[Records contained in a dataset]
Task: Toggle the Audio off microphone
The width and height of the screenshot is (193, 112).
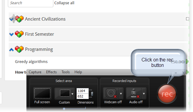Action: (134, 94)
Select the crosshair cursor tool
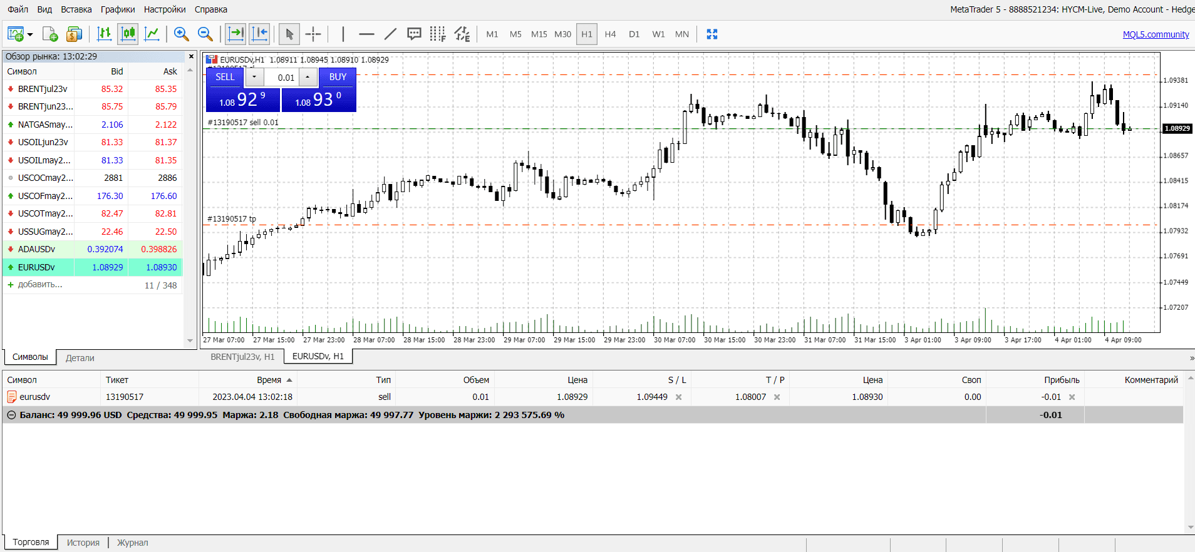The image size is (1195, 552). [x=313, y=34]
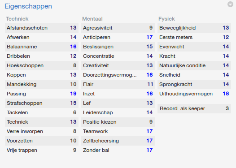Click the Teamwork attribute row
236x168 pixels.
pos(118,131)
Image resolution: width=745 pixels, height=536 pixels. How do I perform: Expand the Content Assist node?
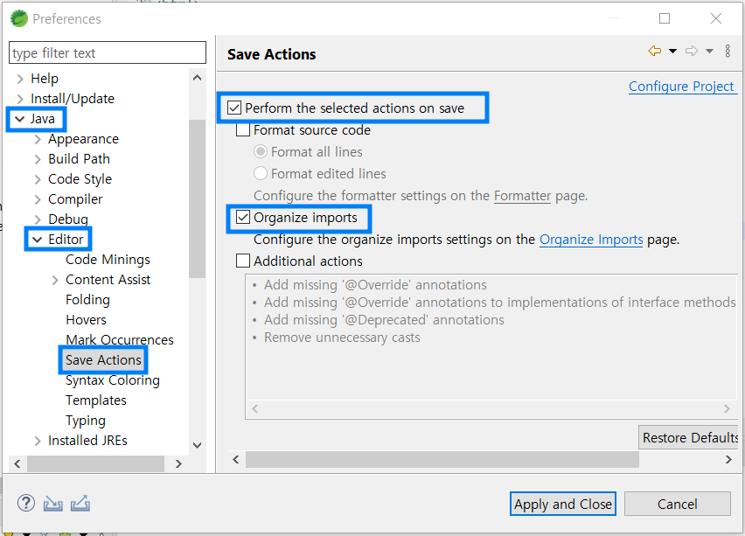(55, 280)
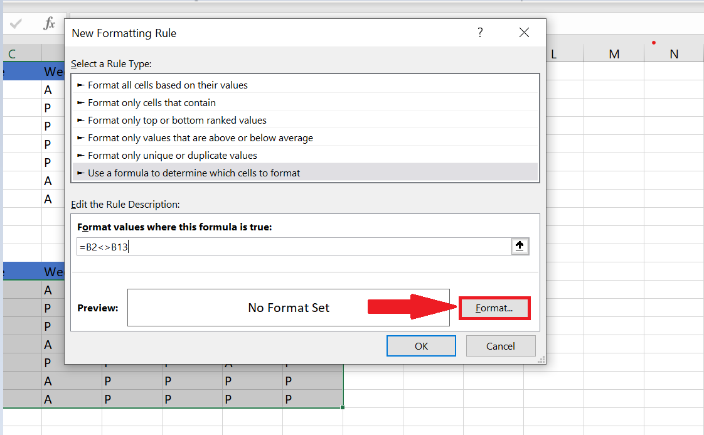Select 'Use a formula to determine' rule type
The image size is (704, 435).
click(194, 173)
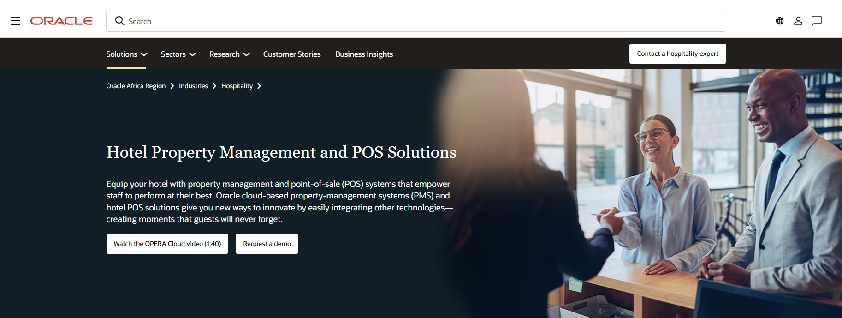Go to Oracle Africa Region breadcrumb link
Viewport: 842px width, 318px height.
tap(136, 86)
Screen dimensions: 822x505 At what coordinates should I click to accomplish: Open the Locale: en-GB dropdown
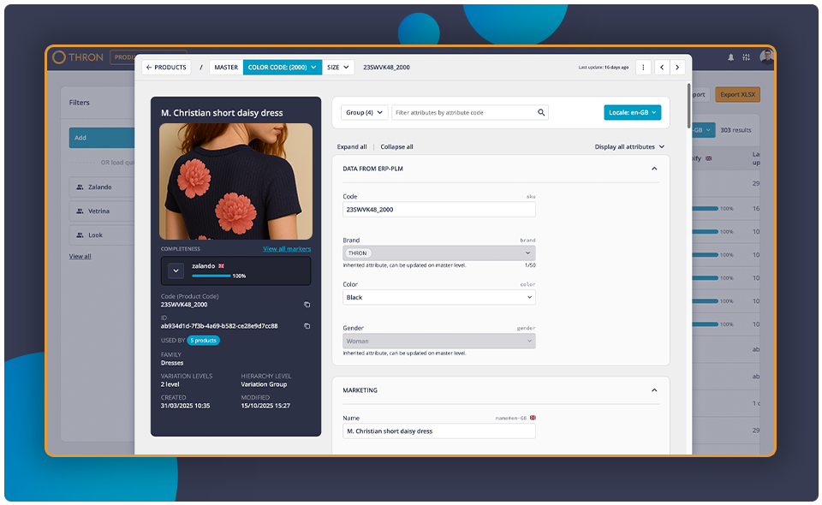[632, 113]
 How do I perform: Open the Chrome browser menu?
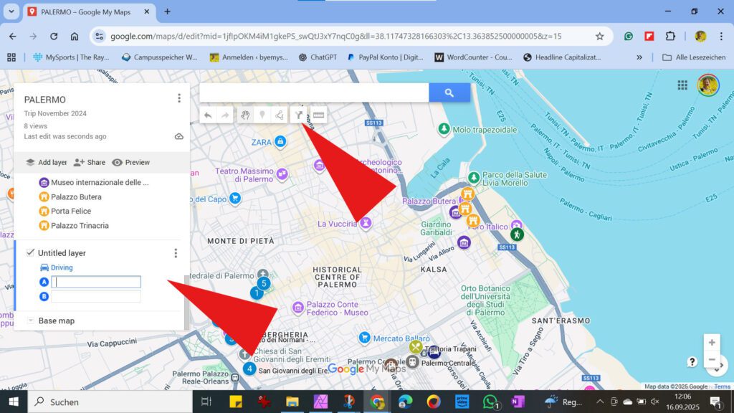pyautogui.click(x=720, y=35)
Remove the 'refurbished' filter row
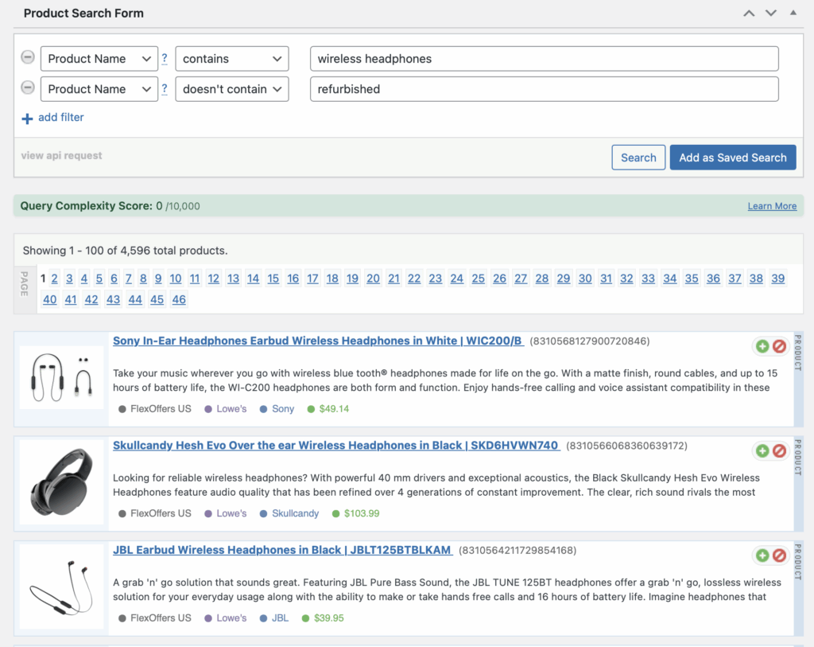Image resolution: width=814 pixels, height=647 pixels. click(x=28, y=88)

▶ Your objective
Each line from the one containing "Screen dimensions: 822x505" down to the final line of the records above must be reproduced exactly; no pictures go into the copy.

▶ Exercise solution
Screen dimensions: 822x505 At what coordinates should I click to accomplish: Open the Locale: en-GB dropdown
[632, 113]
 How do I perform: Open the Chrome browser menu?
pyautogui.click(x=720, y=35)
Remove the 'refurbished' filter row
Image resolution: width=814 pixels, height=647 pixels. click(x=28, y=88)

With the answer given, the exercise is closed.